If the oil industry is starting to find doing business in South Dakota not worth the effort, South Dakota could find itself in a tight spot. We have pinned much of economic growth to big oil and transportation. If service stations can't get gas, or if a shrinking number of suppliers leads to ever-higher prices, towns that rely on Sioux Falls commuters for residents and property tax revenue, like Harrisburg, Tea, and Dell Rapids, will find their growth unsustainable.

Faced with that economic squeeze, we may have to embrace the Hyperion refinery in Elk Point, assuming it plans to sell its products here in our market rather than trucking or piping it all to bigger urban markets. We may also want Transcanada to hurry up and build the Keystone Pipeline through eastern South Dakota. (Maybe we can encourage Transcanada to build with even thinner steel pipe—then it would be easier for us to sneak out to the pipeline, drill a few holes, and siphon a little black gold for our own local use!) Despite the growing questions about whether that the push for biofuels is forcing up food prices, we may have to embrace the ethanol and biodiesel industries all the more and push them to vertically integrate: instead of shipping their products to Big Oil refiners for final processing and distribution, Dakota Ethanol and other South Dakota biofuel plants ought to create their own retail network and sell their product directly to local consumers.

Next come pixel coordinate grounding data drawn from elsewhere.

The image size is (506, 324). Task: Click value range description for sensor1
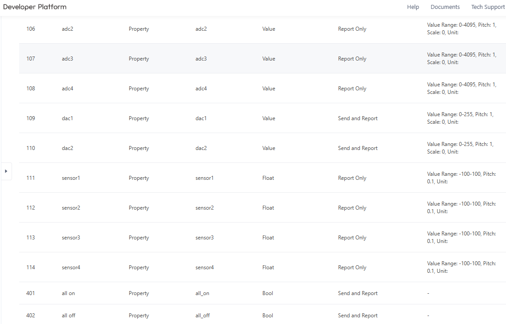point(461,178)
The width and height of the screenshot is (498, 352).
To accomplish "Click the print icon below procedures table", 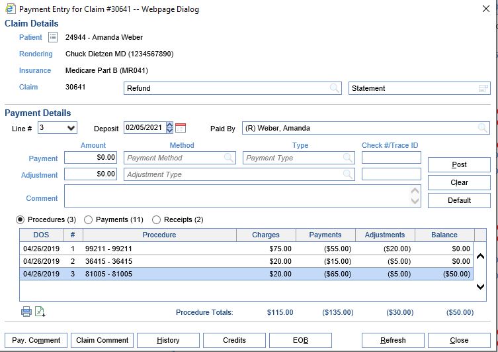I will pyautogui.click(x=26, y=312).
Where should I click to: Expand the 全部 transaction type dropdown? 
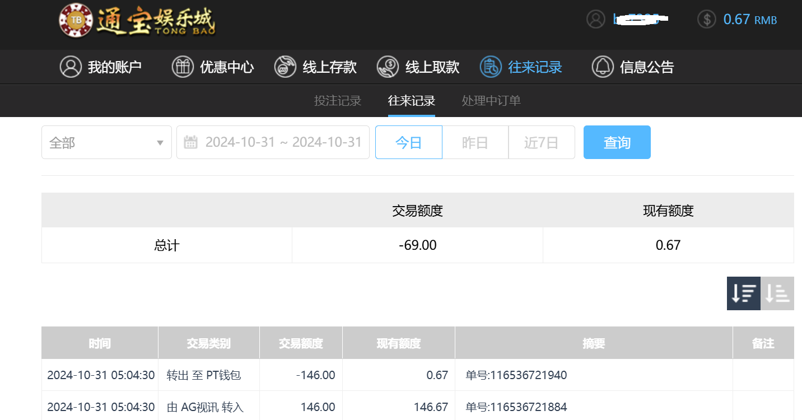point(106,143)
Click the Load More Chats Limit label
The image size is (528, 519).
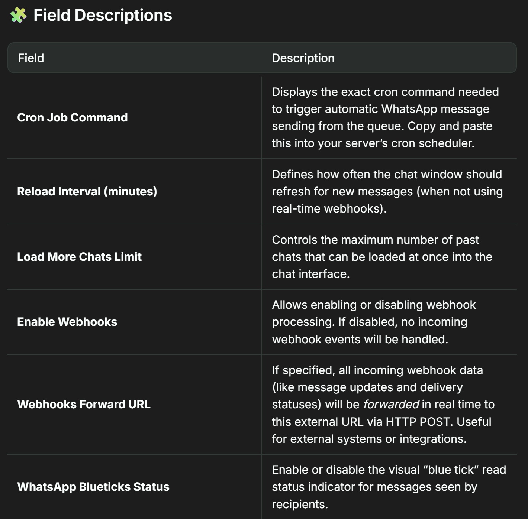(79, 257)
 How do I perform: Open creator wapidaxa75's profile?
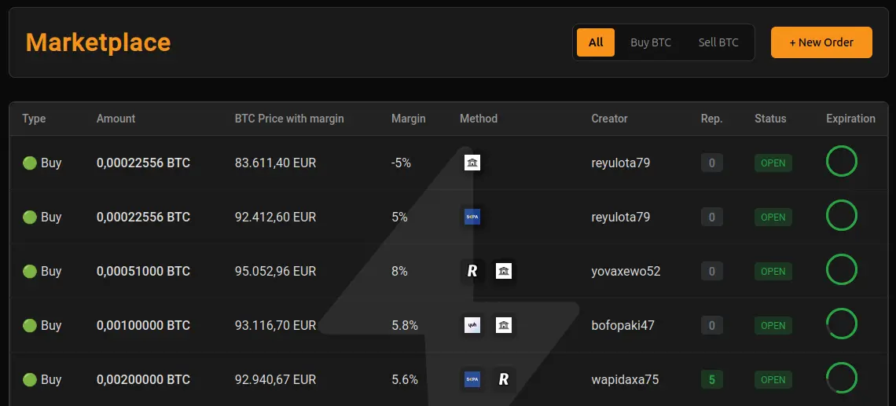(x=625, y=379)
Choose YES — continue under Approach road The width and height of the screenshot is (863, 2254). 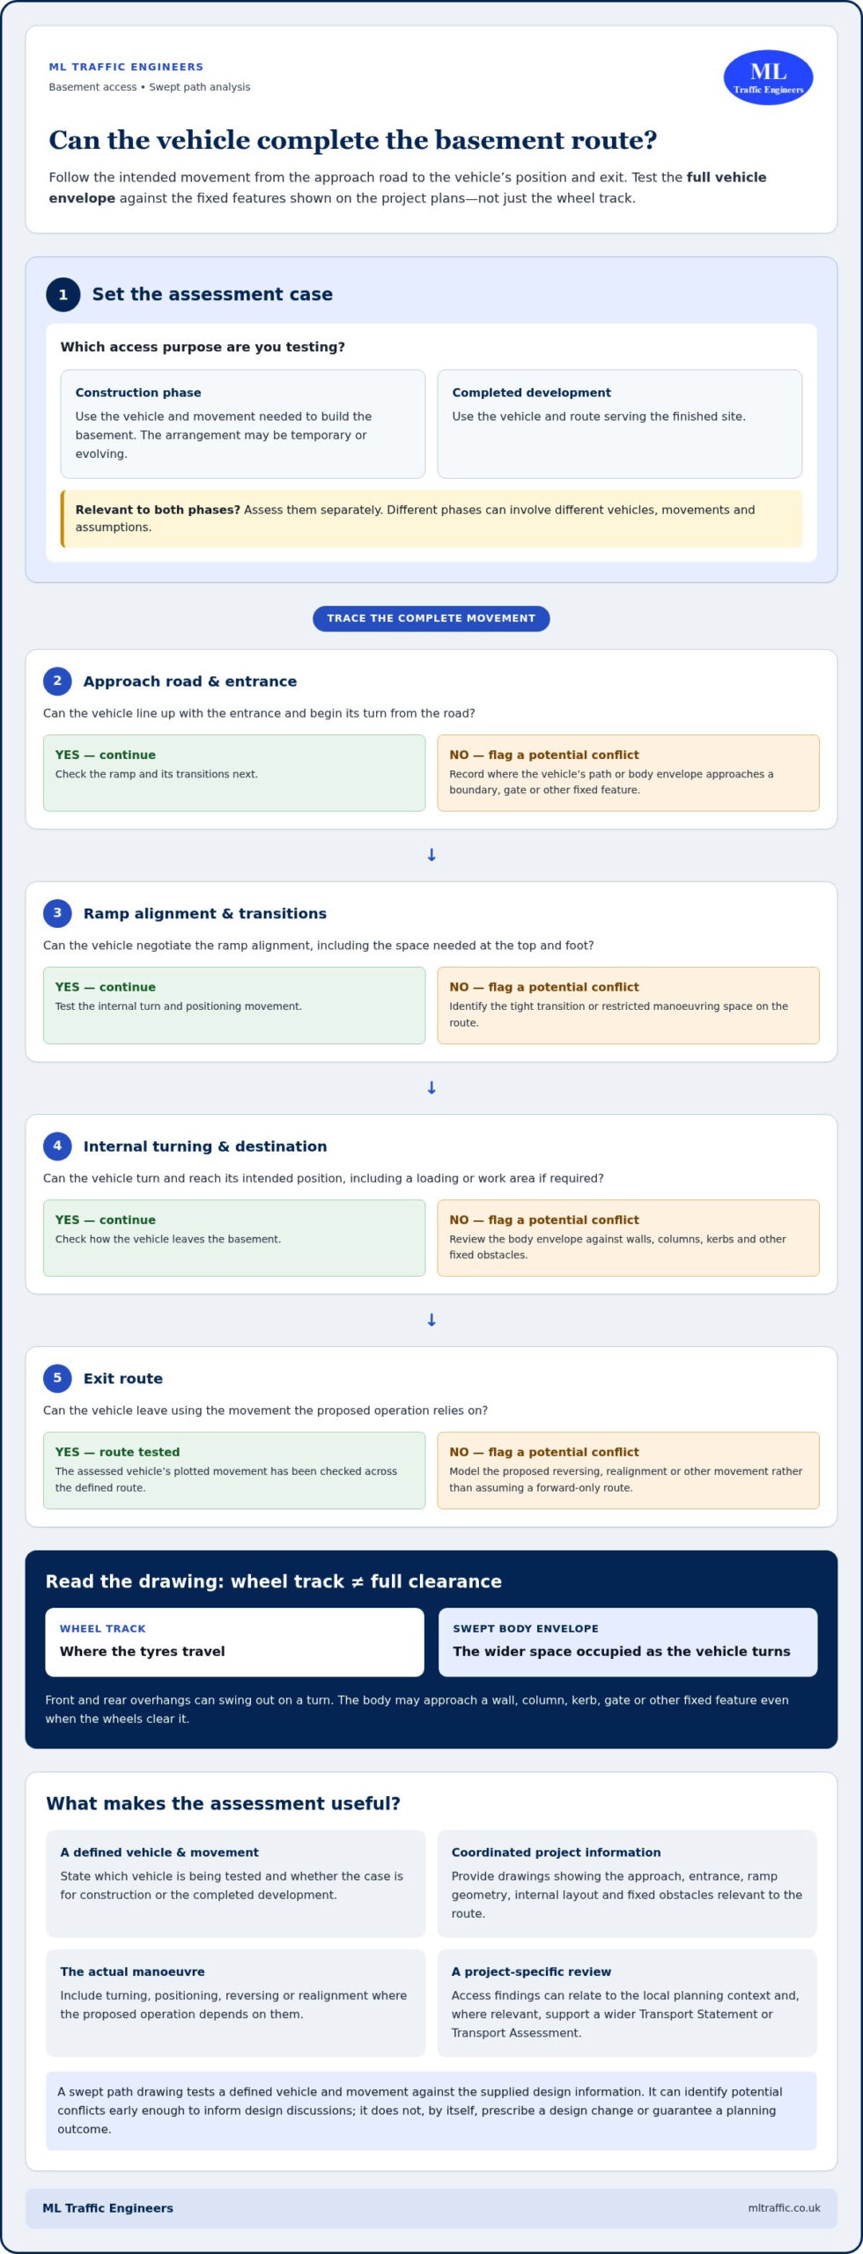(x=234, y=773)
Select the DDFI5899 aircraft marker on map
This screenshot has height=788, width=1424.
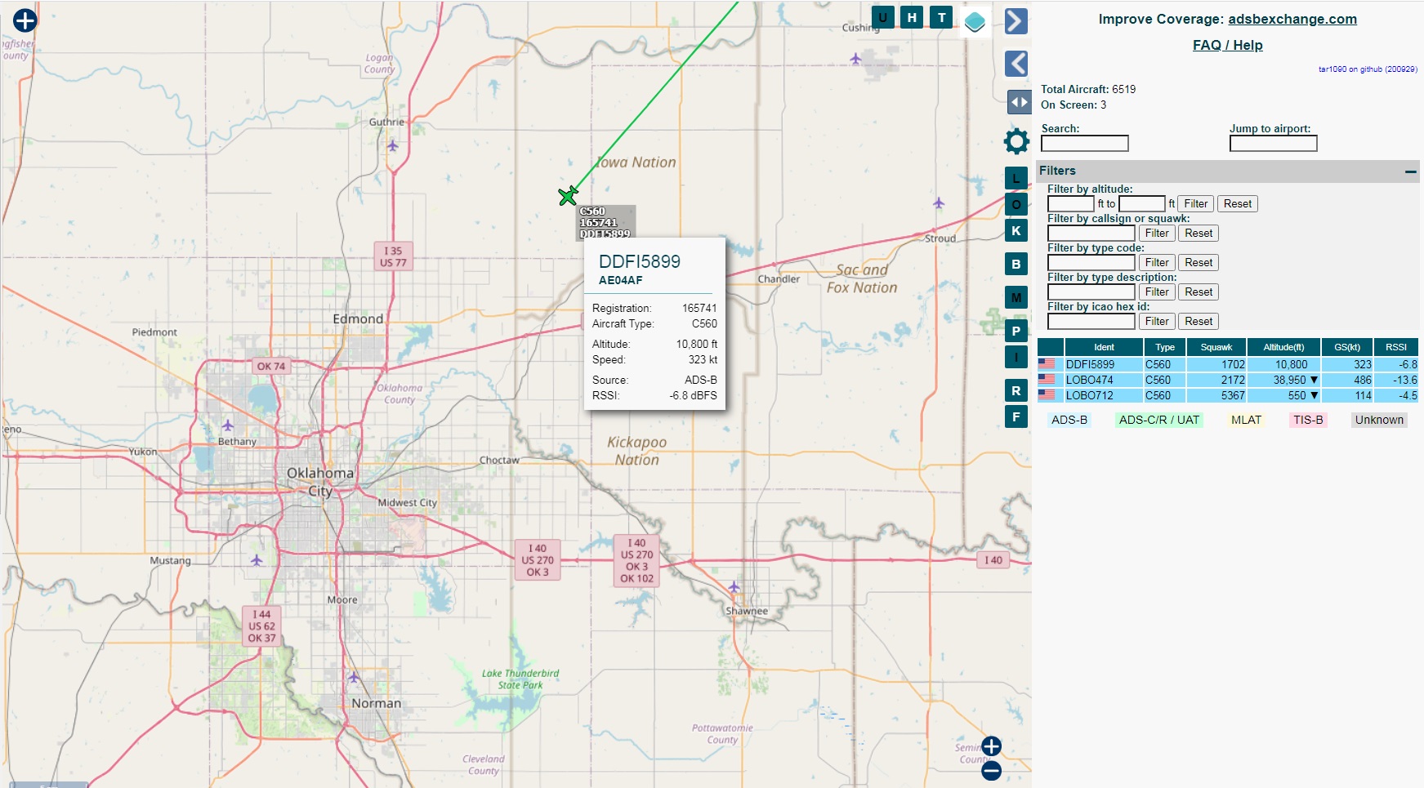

We should keep South Dakota as clean and green as possible. More people need to bike to work (like the mighty Kevin Brady of Vermillion, who has ridden to work 131 consecutive days... and counting!), combine trips, and urge the boss to allow some telecommuting. But folks still need to get to work, and we can't ask road workers to pedal out to the job site from Chamberlain to Murdo, or ask physicists from SDSU to bike out to the Homestake Lab. The Madville Times will continue to advocate conservation (as should anyone claiming the label "conservative"), but even that principle must be balanced with practical realities.

What's worse: the quality-of-life impacts of noisy and polluting refineries and unsightly and potentially breachable pipelines owned by foreign companies, or the quality-of-life impacts of more expensive gasoline and fewer economic choices? This morning, the Madville Times will not pretend to have a final answer. We only know we South Dakotans have a lot of hard study and discussion ahead of us.